_Excerpted text:_
┌──

Negotiations over a new state budget moved Friday to the top House and Senate budget chairmen, with lawmakers predicting a timely resolution.
“As we move forward and narrow the differences, if you look at where we are now, the amount of things that we’re arguing over now are very modest,” Senate President Joe Negron said. “I see a very clear path to resolution.”
The remaining differences in an $87 billion-plus spending plan for 2018-2019 will now be negotiated by Senate Appropriations Chairman Rob Bradley and House Appropriations Chairman Carlos Trujillo. Conference committees spent part of the week settling issues in the various areas of the budget.
Bradley and Trujillo were scheduled to meet late Friday to continue talks.
Any issues left unresolved by the end of the weekend will be decided by Negron and House Speaker Richard Corcoran. Lawmakers face a Tuesday deadline to finish the budget. That would allow a required 72-hour “cooling off period” before a vote next Friday, the last scheduled day of the legislative session.
Health care funding remains one of the biggest differences between the chambers. The Senate wants to increase the amount the state pays nursing homes to care for seniors by $130 million, but the House has not embraced that move.
Additionally, the Senate wants to revamp how the state directs Medicaid funds to hospitals. But that move would result in a big cut to Miami’s Jackson Memorial Health System, which could lose upward of $58 million under the Senate’s proposed changes.
Another unresolved issue is funding for the Florida Forever land-buying program, with the Senate pushing for a $100 million program in the new budget year, while the House had started at $57 million.
Negron said Friday that the House was moving closer to the Senate’s position on the land-buying program.
Another unresolved issue is funding for Vivitrol and other medication-assisted treatment options for drug addicts.
Negron downplayed the notion that the House eliminated the funding in its budget as a tactical move aimed at him.
“I’m unapologetic in my support for medication-assisted treatment to treat people with a substance-abuse problem like they are patients, like they have a medical issue that needs to be treated and making sure they have the tools there,” Negron said when asked about Vivitrol funding in the budget.
The House eliminated $7 million for extended-release Naltrexone programs in the budgets of the Office of State Courts Administrator, the Department of Children and Families and the Department of Corrections.
Extended-release Naltrexone, sold as Vivitrol, is a once-a-month injectable non-addictive, non-narcotic medication designed to help prevent drug relapses. The medication blocks receptors in the brain, preventing opioids from creating a high and helping reduce cravings.
The drug is manufactured by Dublin-based Alkermes, which during the 2016 election cycle made $156,500 in campaign contributions, including contributing $50,000 to Negron and political committees he controlled or was affiliated with.

└──

_Source information:_
┌──

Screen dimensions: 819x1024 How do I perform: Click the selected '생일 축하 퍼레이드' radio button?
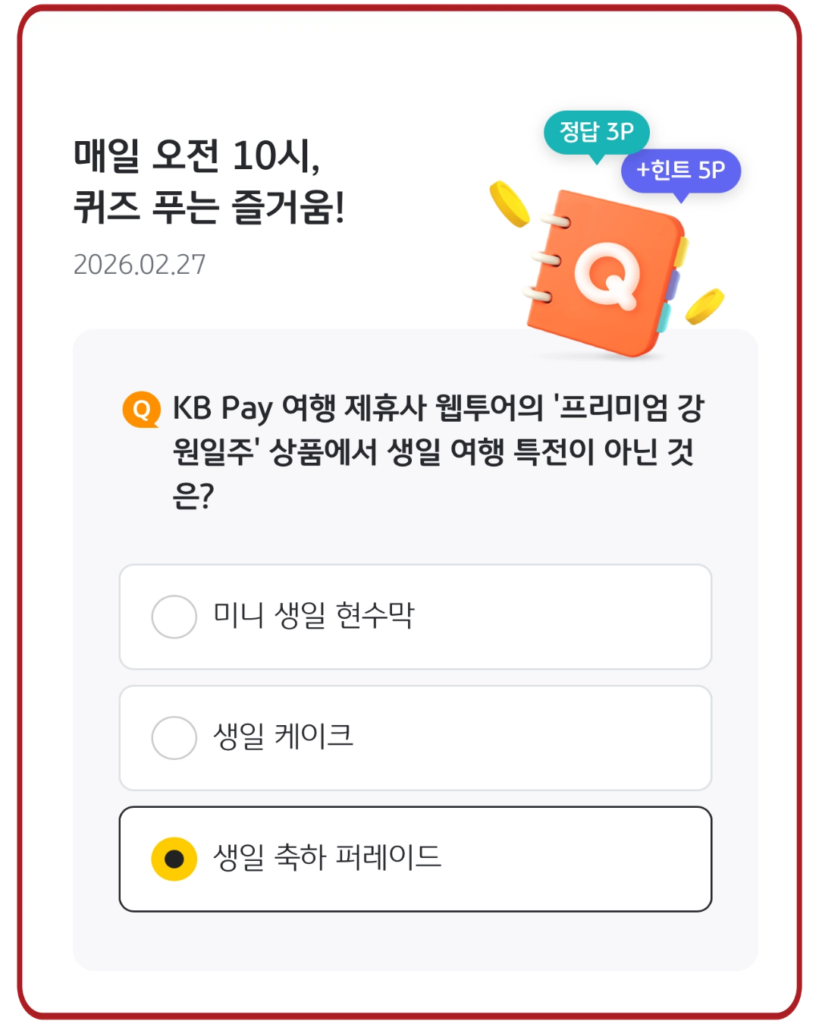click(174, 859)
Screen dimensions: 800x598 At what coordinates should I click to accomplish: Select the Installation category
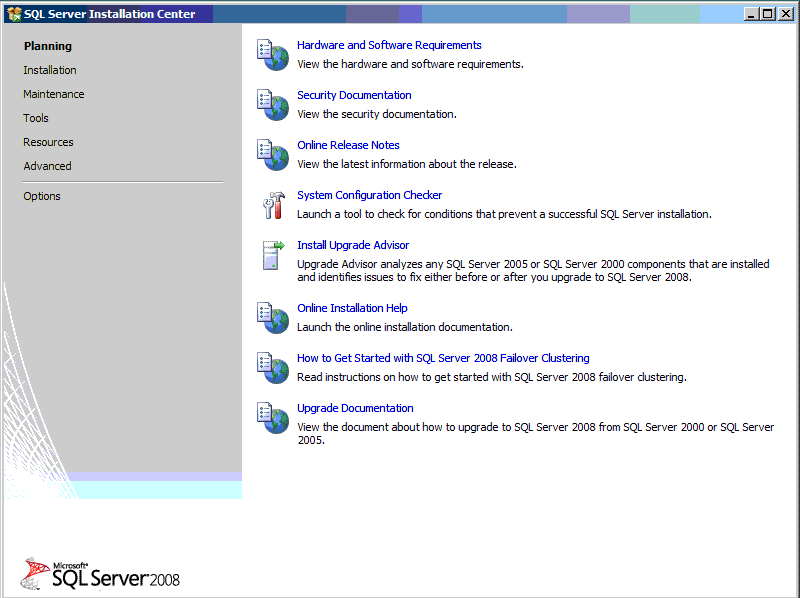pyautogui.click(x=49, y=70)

└──
┌──

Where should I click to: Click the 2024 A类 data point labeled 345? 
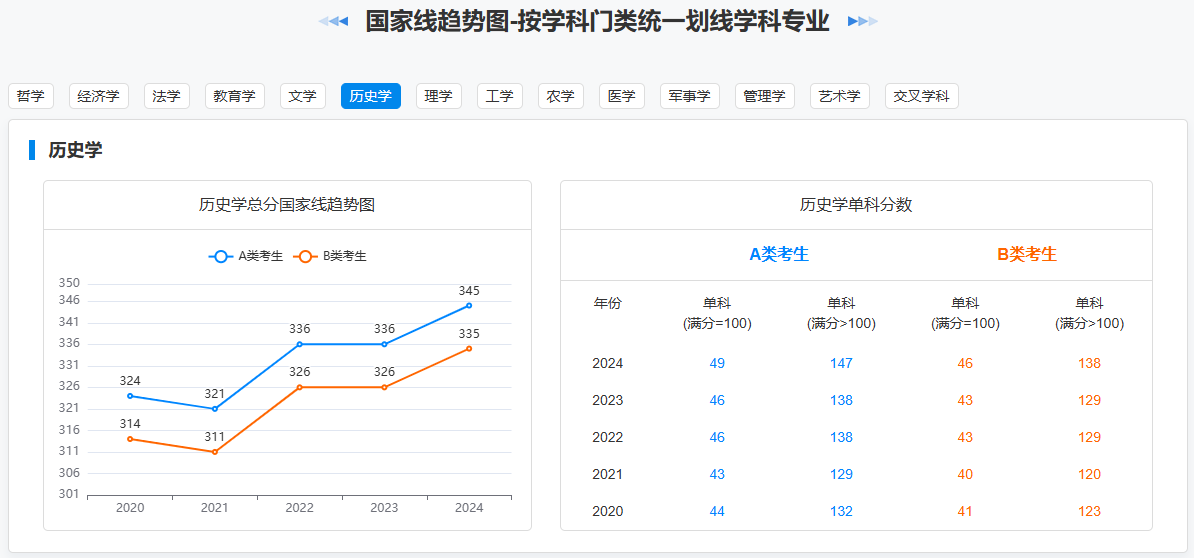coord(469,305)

└──

_Work instruction:_
Answer these three questions about the state budget article:
(a) Which two appropriations chairmen will negotiate the remaining differences in the spending plan?
(b) By how much does the Senate want to increase what the state pays nursing homes to care for seniors?
(c) How much funding for extended-release Naltrexone programs did the House eliminate?
Answer from the article alone and leave the listing aside.

_Response to the task:_
(a) Senate Appropriations Chairman Rob Bradley and House Appropriations Chairman Carlos Trujillo
(b) $130 million
(c) $7 million